TEXTO DADO ->
----

Pero, bien mirado, si en Madrid hubiera casas, no se necesitaría escribir contra ellas. Todos los defectos de las casas de Madrid se condensan en uno solo: el de la escasez. Como no puede mudarse, el inquilino tiene que transigir constantemente. Las casas madrileñas son malas y son caras porque son pocas. Claro que el Gobierno podría intervenir en este asunto; pero yo confío más en una nueva epidemia que reduzca a un cincuenta por ciento la población de nuestra capital.
¡Las casas de Madrid! Hace tiempo que yo me lancé a buscar una, y no recuerdo haber experimentado jamás mayores vejaciones.
—¿Hay calefacción?—le pregunté a la portera de un inmueble donde se alquilaba un cuarto piso.
Esta hipótesis pareció ofender gravemente la dignidad de aquella mujer.
—No, señor—me contestó con orgullo—. Aquí estamos a la antigua española...
Y, cuando yo llegaba ya a la esquina, después de haberme despedido, la portera me hizo volver sobre mis pasos.
—¿Qué ocurre?—exclamé.
—Que ni calefación ni tampoco cuarto de baño—me respondió.
Dicho lo cual, la buena señora me dejó plantado. En su cara se leía esa satisfacción que produce siempre el hecho de darle una lección a alguna persona impertinente.
Entonces me dediqué a explorar los barrios extremos, donde hay edificaciones modernas. Tan modernas son estas edificaciones, que la madera de que están construidas, todavía verde, se dilata con voluptuosidad a los primeros efluvios de la primavera. Bajo el barniz de muñeca se siente circular la savia, y uno—hombre urbano y prosaico—teme que las puertas se le cubran de follaje y que los pájaros vengan a hacer sus nidos en el pasillo. Todas estas casas tienen ascensor, y todos estos ascensores tienen un letrero que dice: «No funciona.» En una, sin embargo, el ascensor carecía de letrero, lo que me hizo pensar muy mal del servicio.
—Esta casa es la que no funciona bien—me dije.
Y, dirigiéndome a la portera, la interrogué sobre el particular. Me había equivocado. El ascensor marchaba admirablemente, y para demostrármelo, la portera me aseguró que tres días antes, aquella perfecta maquinaria había matado al inquilino del tercero.
—Por eso tenemos el piso libre—añadió.
La historia del piso no era muy seductora; pero un inquilino tiene que estar en Madrid dispuesto a todo.
—¿Y cuánto renta el piso desocupado?—inquirí.
—Rentaba treinta duros; pero lo han subido a treinta y ocho. ¡Qué quiere usted! Es un piso muy bueno y tiene un ascensor magnífico...
Decididamente, no nos queda más esperanza que la de una epidemia que acabe con la mitad de los vecinos de Madrid. Claro que si esta epidemia atacase tan sólo a los caseros, no se necesitaría que muriese tanta gente.

----

Entradas para señalar palabras y elementos:
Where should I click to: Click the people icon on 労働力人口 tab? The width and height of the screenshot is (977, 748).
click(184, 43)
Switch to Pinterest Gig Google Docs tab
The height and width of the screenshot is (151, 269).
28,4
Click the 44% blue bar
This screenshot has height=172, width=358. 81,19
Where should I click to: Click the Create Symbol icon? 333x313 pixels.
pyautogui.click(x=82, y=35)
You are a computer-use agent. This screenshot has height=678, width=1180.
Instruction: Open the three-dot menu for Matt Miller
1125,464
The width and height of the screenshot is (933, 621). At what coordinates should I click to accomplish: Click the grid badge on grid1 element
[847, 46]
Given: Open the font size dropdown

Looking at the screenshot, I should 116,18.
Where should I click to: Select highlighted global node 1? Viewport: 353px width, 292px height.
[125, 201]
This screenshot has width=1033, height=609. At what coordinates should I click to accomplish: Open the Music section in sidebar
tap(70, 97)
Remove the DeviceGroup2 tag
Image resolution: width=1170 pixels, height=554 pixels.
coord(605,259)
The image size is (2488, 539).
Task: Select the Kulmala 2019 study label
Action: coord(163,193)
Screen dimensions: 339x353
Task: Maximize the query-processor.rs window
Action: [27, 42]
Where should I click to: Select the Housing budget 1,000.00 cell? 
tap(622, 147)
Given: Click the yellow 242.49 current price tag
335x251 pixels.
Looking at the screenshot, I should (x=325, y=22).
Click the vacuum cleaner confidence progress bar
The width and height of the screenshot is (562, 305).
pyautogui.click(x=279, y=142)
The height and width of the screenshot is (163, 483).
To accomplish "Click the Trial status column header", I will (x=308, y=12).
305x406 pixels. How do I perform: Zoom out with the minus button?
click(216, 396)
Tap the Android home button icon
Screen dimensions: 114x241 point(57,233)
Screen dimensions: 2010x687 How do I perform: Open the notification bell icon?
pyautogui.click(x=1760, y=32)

----

TAREAS PENDIENTES ->
**a)** Convierte en una lista breve el párrafo del texto sobre las casas de Madrid que empieza con «Entonces me dediqué a explorar los barrios extremos», sin perder sus datos principales.
**b)** Anota todas las preguntas que el narrador formula en estilo directo en el texto sobre las casas de Madrid.

RESPUESTAS COMPLETAS ->
**a)**
- El narrador recorrió los barrios extremos, donde hay edificaciones modernas.
- La madera de esas casas, todavía verde, se dilata con la primavera, y bajo el barniz parece circular la savia.
- Teme que las puertas se cubran de follaje y que los pájaros aniden en el pasillo.
- Todas esas casas tienen ascensor, y todos los ascensores llevan un letrero que dice «No funciona».
- En una de ellas el ascensor no tenía letrero, lo que le hizo pensar mal del servicio.

**b)**
- ¿Hay calefacción?
- ¿Qué ocurre?
- ¿Y cuánto renta el piso desocupado?